I greeted my guide, when he found me outside the local supermarket, with a present sent from Owen, a colleague of mine at DWU. Kay’s wife had put Owen and his friend up in his guesthouse in the mountains. Owen had told him to look for me, since he has no phone or radio.
Kay wants to set himself up as a tour operator. He is tired of the local operator getting all the money for the tour and giving him a minimal amount. Luckily Kay’s sense of direction is better than his business sense. He took me out one half day, that’s where I took the picture of the Mudman, the leprechaunish man and the man sleeping with a pig. (By the way, I have learned that in the villages many women breastfeed piglets..now I want to get a picture of that!) He ended up charging me money everywhere we went- for the driver, beetlenut for the group,
for the village bigman for sugarcane, money for the roads until I spent my whole K100. ($50) I don’t know why he wanted to pay the driver as we hitched hiked in the dark to get home. We talked about hiking the next day- then he wasn’t home at 7 am when we came to his house. His wife took us for a walk. I had my own security, John and my own driver that day. I paid his wife (k50) and the road people(k20) and he got into the back of our truck with his wife and one of his kids and came back to the house with us. He was not going to leave. He wanted more money. I took a shower and got ready to negotiate his leaving.
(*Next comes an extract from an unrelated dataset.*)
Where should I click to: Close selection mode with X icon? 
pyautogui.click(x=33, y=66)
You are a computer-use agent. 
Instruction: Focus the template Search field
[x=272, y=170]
I shouldn’t have paid him any more money- however I very much wanted to teach him about customer service. It didn’t work. I paid him my last 50 kina (kina are actually oyster shells) saying that if he took it I would be very unhappy, I would tell everyone not to use him and I certainly would not return to hike from Goroka to Madang with him. He chose
that option. Unhappily I claimed that we were finished and suggested it was now time to leave the premises. He told me that it was his country and he would leave when he chose.
This is the way things happen in the Highlands. Highlands operate by being in your face. I felt that I was out there hanging without the cultural cues and known patterns with which I am familiar. All the nuances and shades of meaning that I understand instinctively and use to make my life comprehensible were taken from me. Because the university is multicultural with a Western emphasis (Communist Poland/ Catholic Australia) I haven’t had the opportunity to experience this culture shock.
Perhaps what I needed to do was get change for my K50 note and give him K30 and me K20. Perhaps I shouldn’t have given that day’s K50 to his wife. For sure, next time I will negotiate the full price beforehand, although I am told that too can change.
I am now planning my next cool escape-a hike up Mount Wilhelm further up in the Highlands. Stay tune to the misadventures.